Justin Paul

Personal information
- Full name: Justin Matthew Paul
- Born: 17 November 1972 (age 53) Dunedin, Otago, New Zealand
- Batting: Right-handed
- Bowling: Right-arm offbreak
- Role: Bowler

Domestic team information
- 1992/93–1994/95: Otago
- Source: CricInfo, 21 May 2016

= Justin Paul (cricketer) =

New Zealand cricketer (born 1972)

Justin Mathew Paul (born 17 November 1972) is a New Zealand former cricketer. He played eight first-class and 12 List A matches for Otago between the 1992–93 and 1994–95 seasons.

Paul was born at Dunedin in 1972. His father, Russell, had played for Otago age-group sides and gone on to play Hawke Cup cricket for North Otago, and Justin played for New Zealand national age-group sides between 1990–91 and 1992–93 as well as for Canterbury under-20s, growing up in Timaru. He spent time on the Lord's ground staff in England during 1991 and played for Sussex County Cricket Club's second XI and played in England for two more summers during the early 1990s. Paul's maternal uncle, Bob Wilson had played representative cricket for Otago during the 1970s as well as playing Hawke Cup matches for North Otago.

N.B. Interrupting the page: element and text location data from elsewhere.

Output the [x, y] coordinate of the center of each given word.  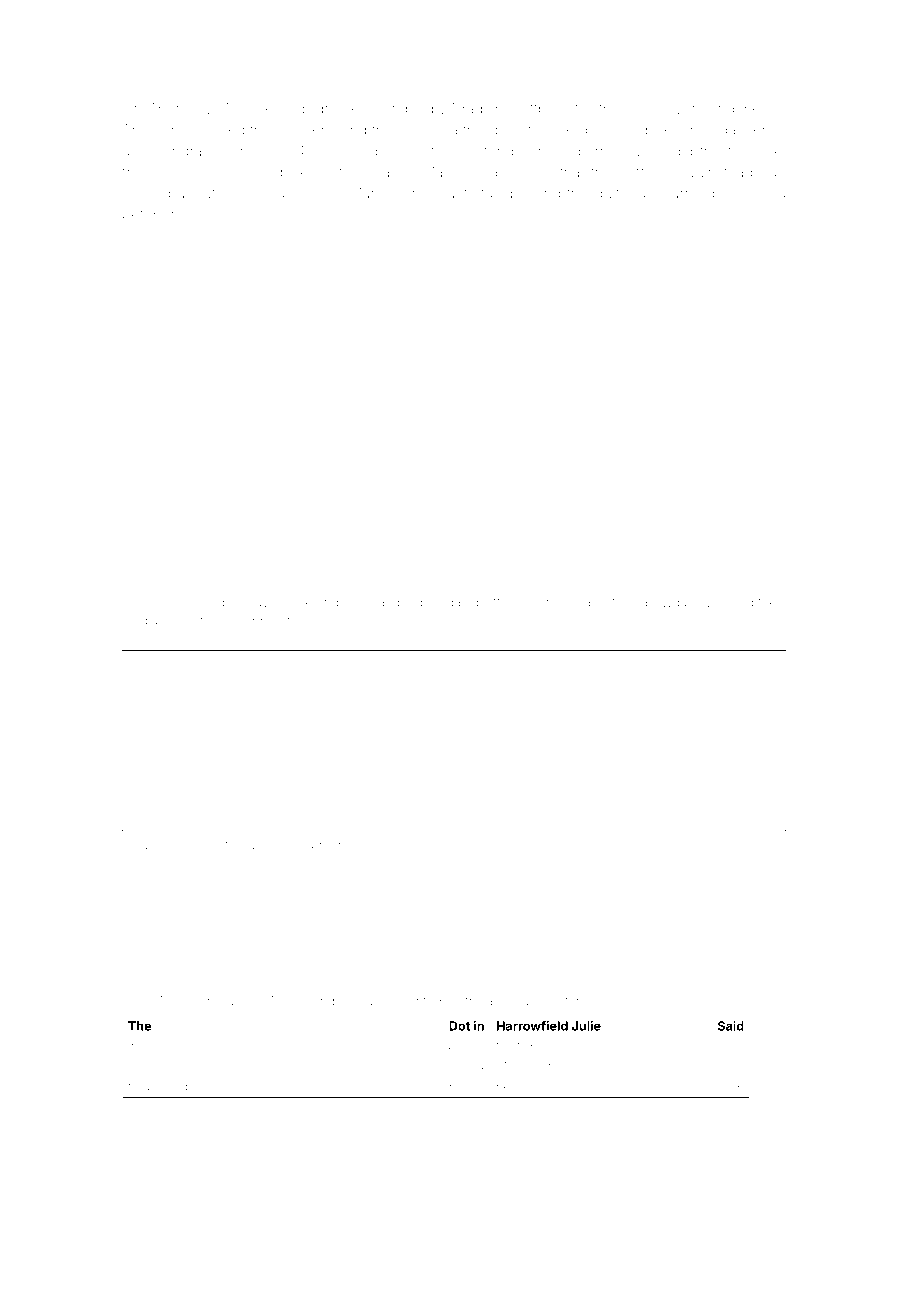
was [639, 194]
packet [596, 603]
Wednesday [233, 604]
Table [138, 1001]
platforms [503, 603]
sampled [397, 603]
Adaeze [248, 108]
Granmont [260, 620]
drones [200, 846]
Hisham [362, 1001]
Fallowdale [666, 602]
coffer [639, 172]
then [386, 130]
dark [459, 602]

Not able to gain selection for Canterbury, Paul accepted an offer to play for Otago in 1992. An off break bowler, he made his representative first-class debut for the side in November 1992, playing against Auckland at Sunnyvale Park in Dunedin. He scored 20 not out in his only innings and did not bowl in a drawn match. He went on to play for more first-class matches during the season, but from 1993 to 1994 played more frequently in one-day matches, playing 12 List A fixtures over two seasons but only appearing in three more first-class matches. In total he took six first-class and nine List A wickets and was replaced in the Otago side ahead of the 1995–96 season.

After leaving Otago Paul played club cricket for a number of years. He attended the University of Otago and captained the New Zealand Universities side. He has written for The Nightwatchman and has worked in education with adults and young people.